Source data:
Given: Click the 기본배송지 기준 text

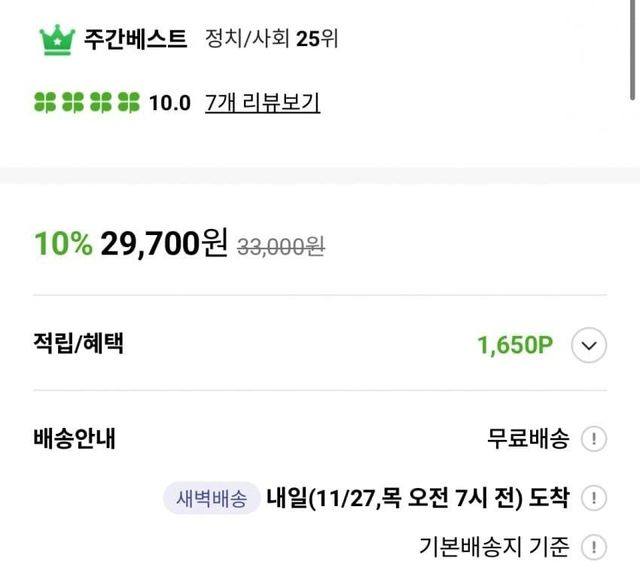Looking at the screenshot, I should (493, 547).
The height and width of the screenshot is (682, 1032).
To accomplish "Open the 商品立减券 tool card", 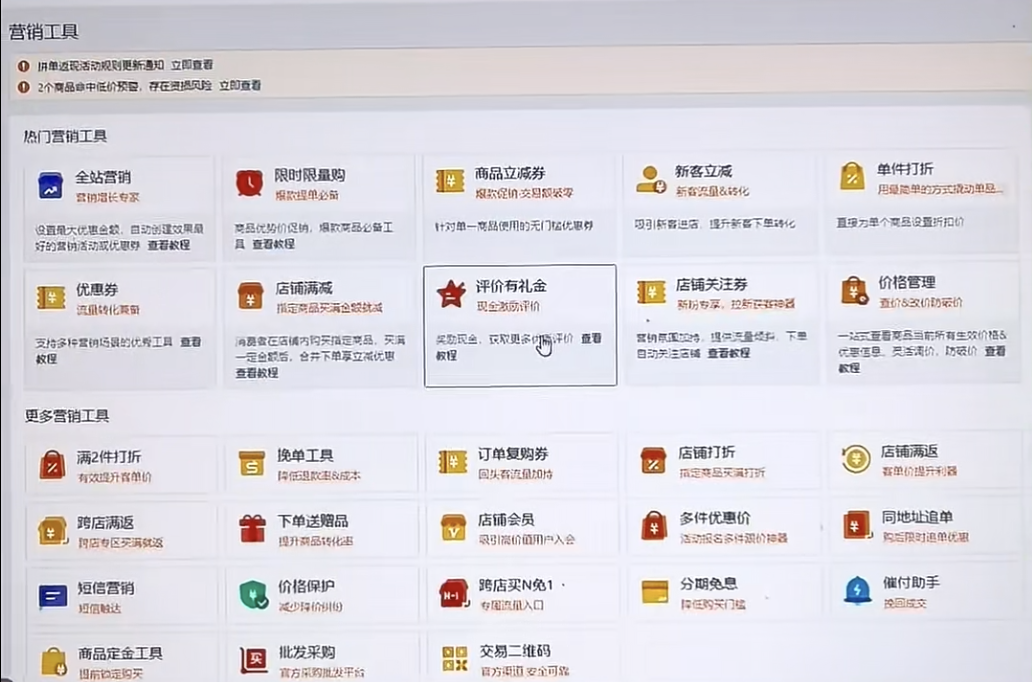I will [520, 205].
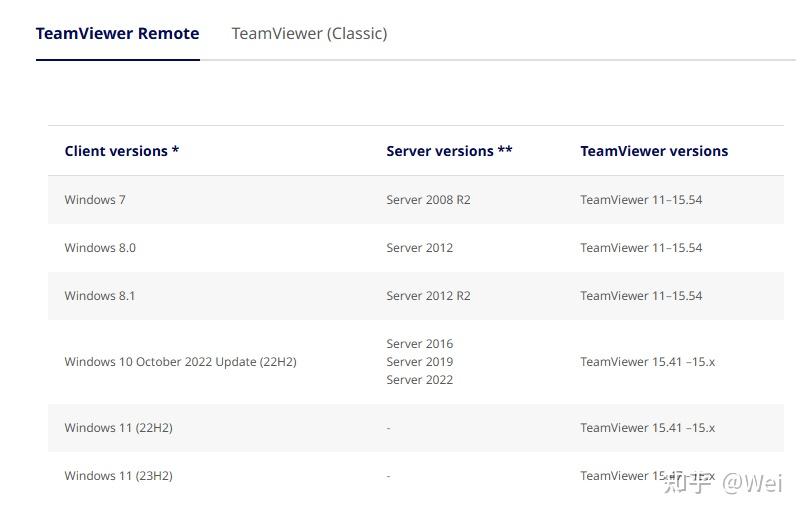Click the Client versions column header
Viewport: 802px width, 516px height.
pyautogui.click(x=122, y=151)
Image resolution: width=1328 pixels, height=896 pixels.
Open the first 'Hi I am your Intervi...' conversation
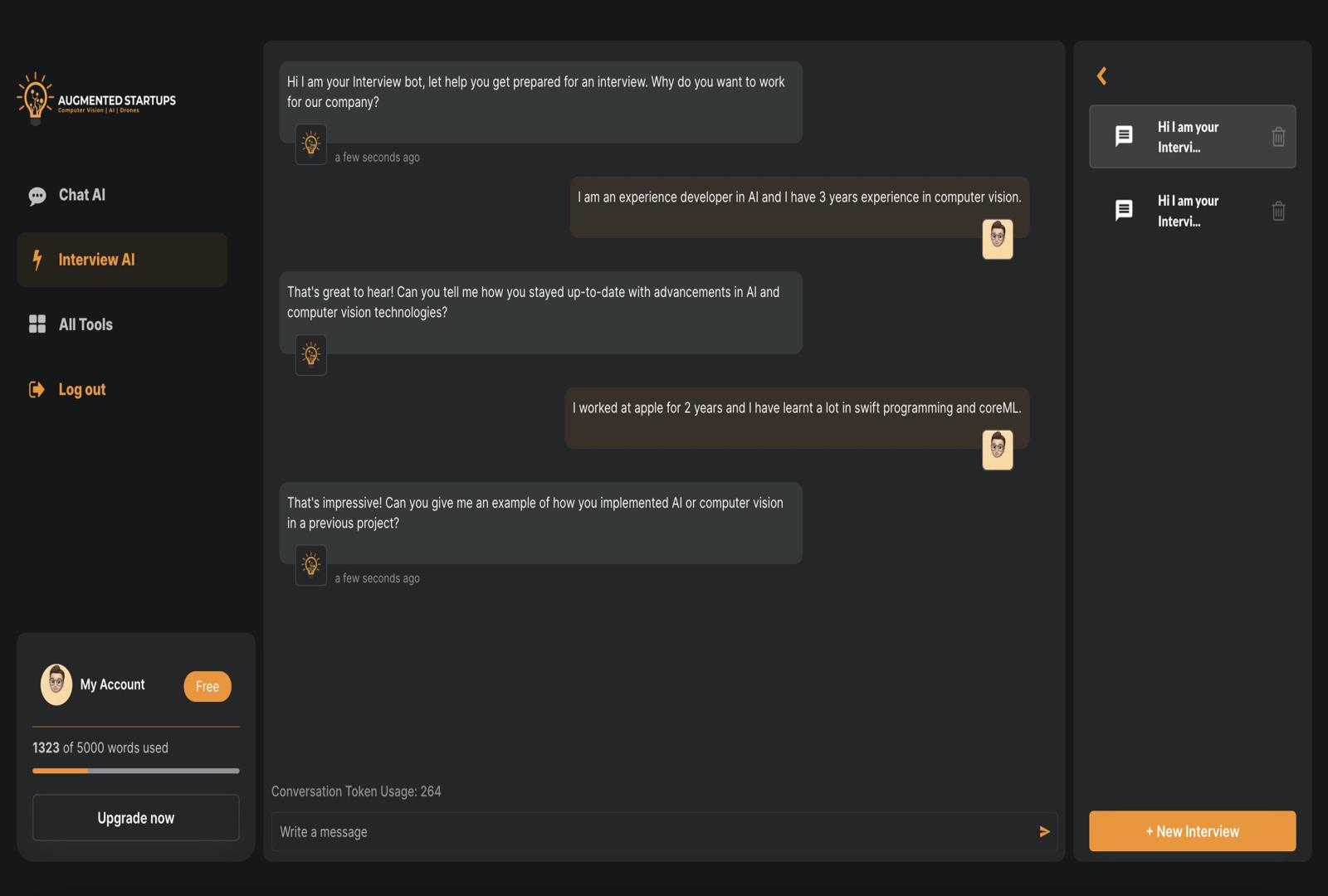[x=1187, y=137]
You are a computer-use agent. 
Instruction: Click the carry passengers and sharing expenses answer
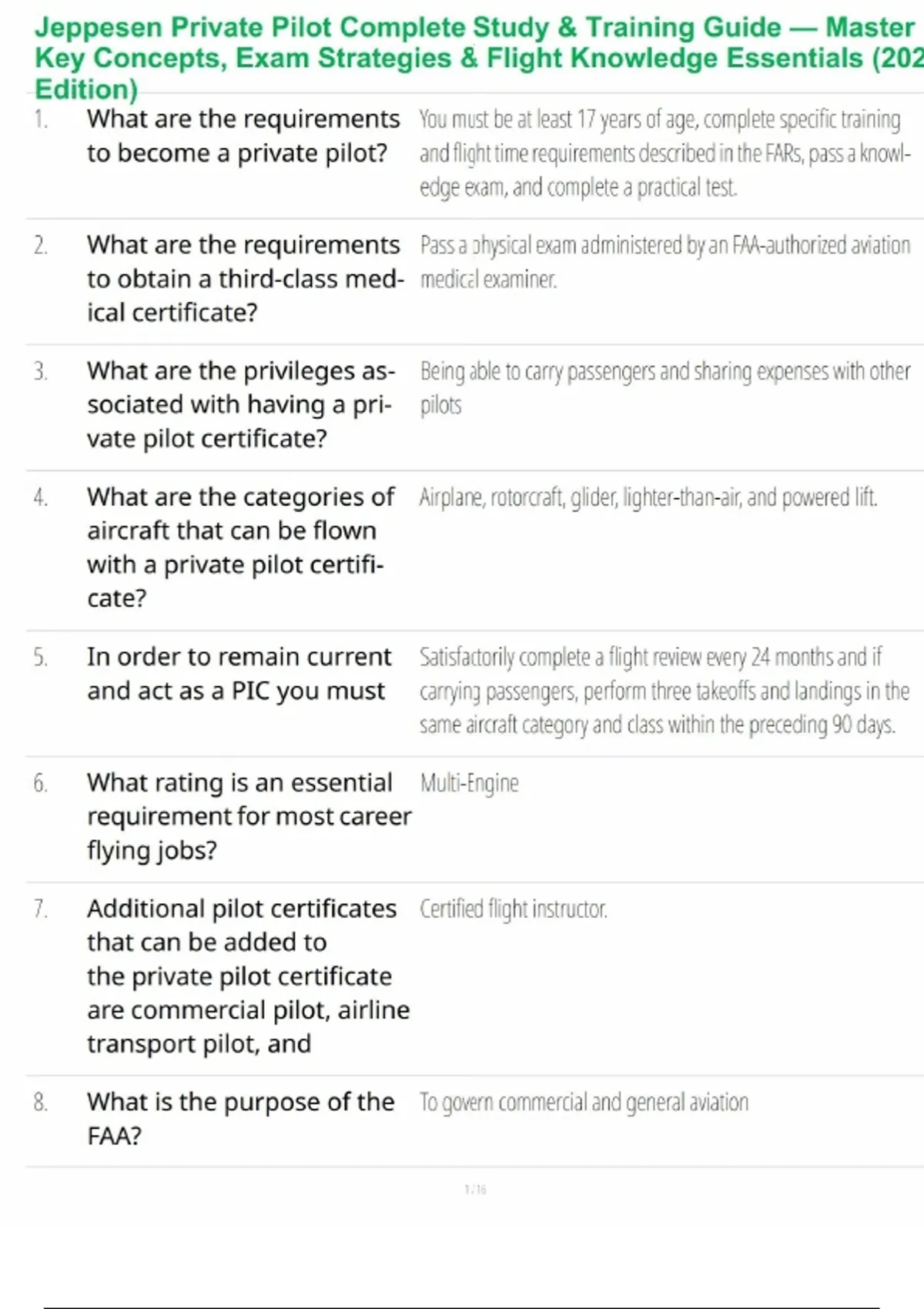coord(665,388)
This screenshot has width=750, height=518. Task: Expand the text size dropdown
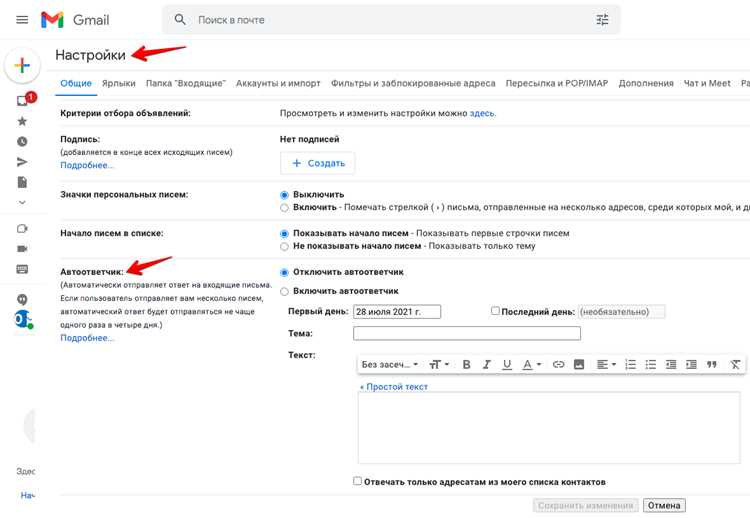click(x=439, y=364)
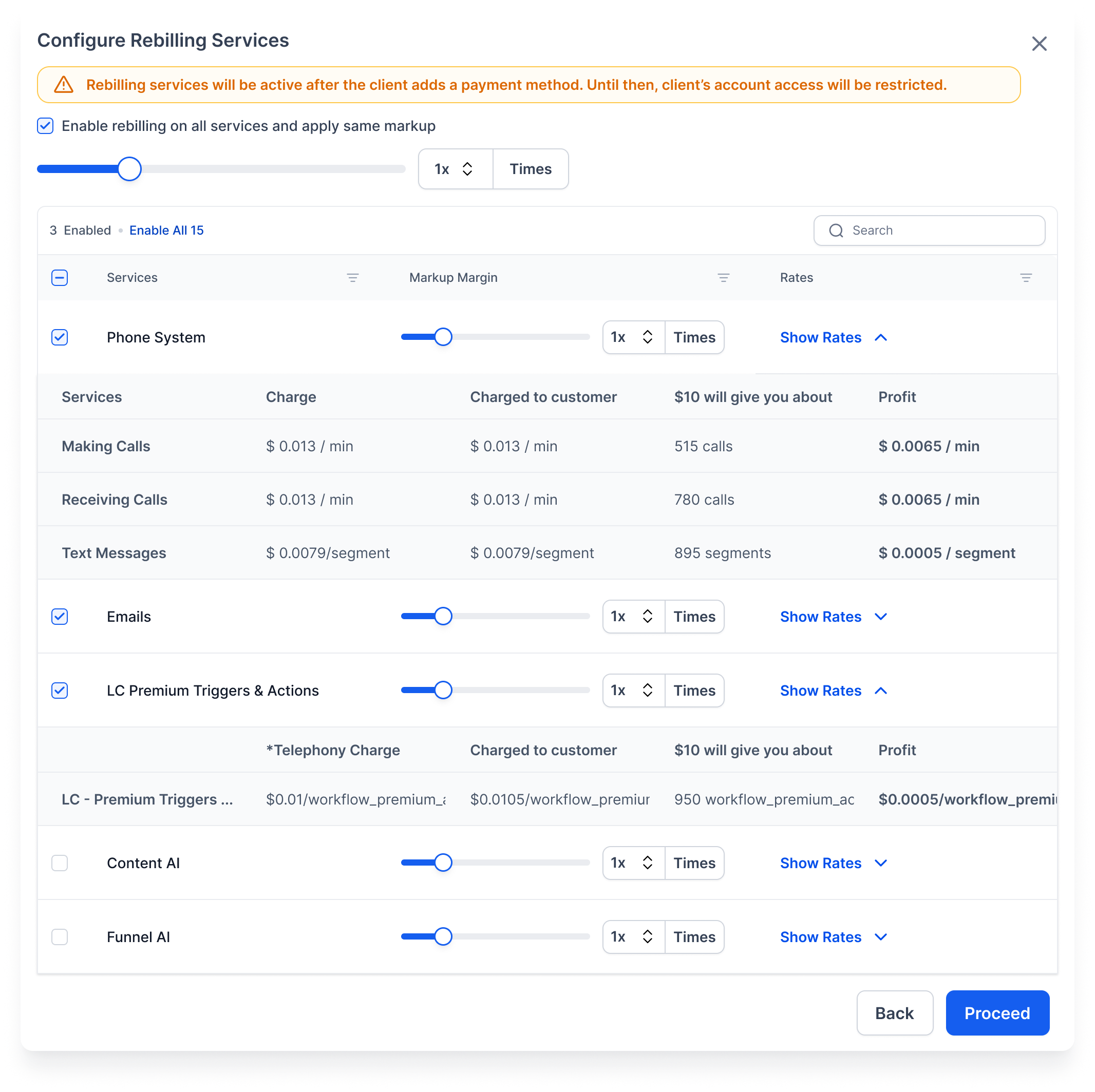Close the Configure Rebilling Services dialog
Image resolution: width=1095 pixels, height=1092 pixels.
(1039, 44)
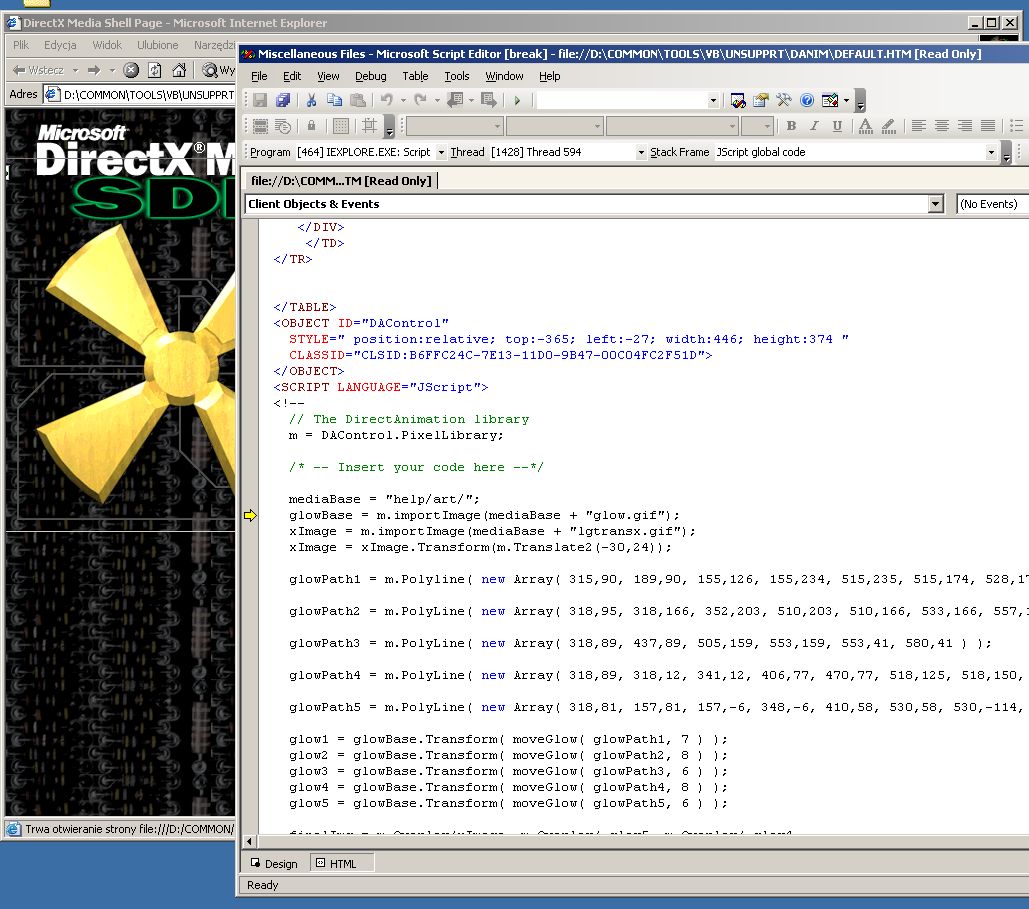Click the font color icon

[x=864, y=126]
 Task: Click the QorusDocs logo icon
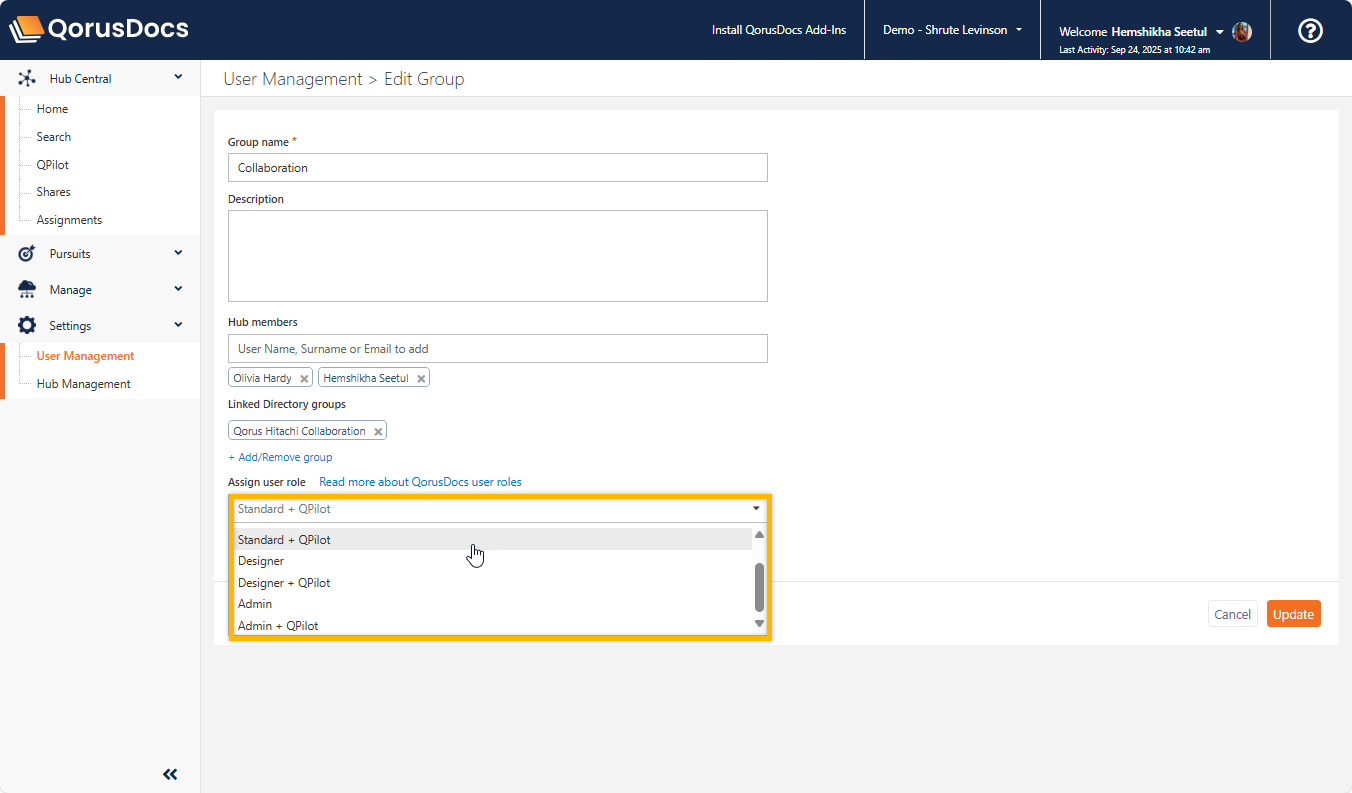(26, 29)
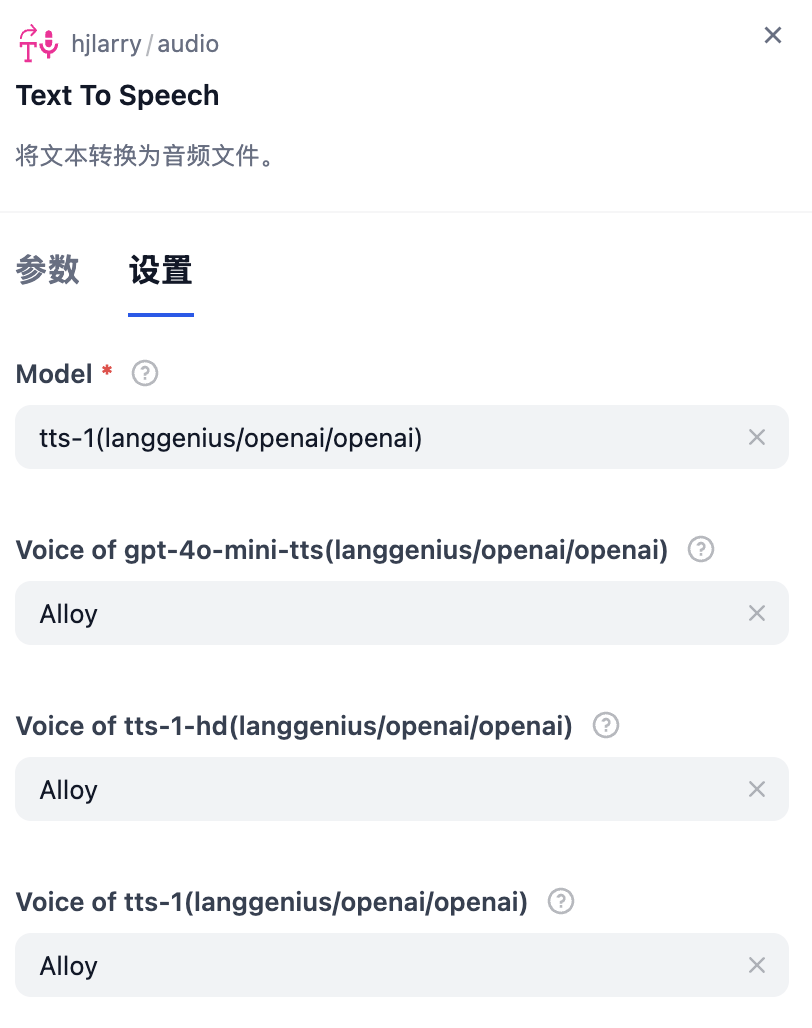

About this exercise
Exclude the pictures and write out exactly the lines from the one holding "Open the first" through the end of the entries, inclusive, and only those.

Written solution
Open the first 'Hi I am your Intervi...' conversation
[x=1187, y=137]
You are a computer-use agent. 
Instruction: Click the carry passengers and sharing expenses answer
coord(665,388)
This screenshot has width=750, height=518. Task: Expand the text size dropdown
click(x=439, y=364)
Close the Configure Rebilling Services dialog
Image resolution: width=1095 pixels, height=1092 pixels.
(1039, 44)
Click the font color icon

[x=864, y=126]
 Task: Click the QorusDocs logo icon
(26, 29)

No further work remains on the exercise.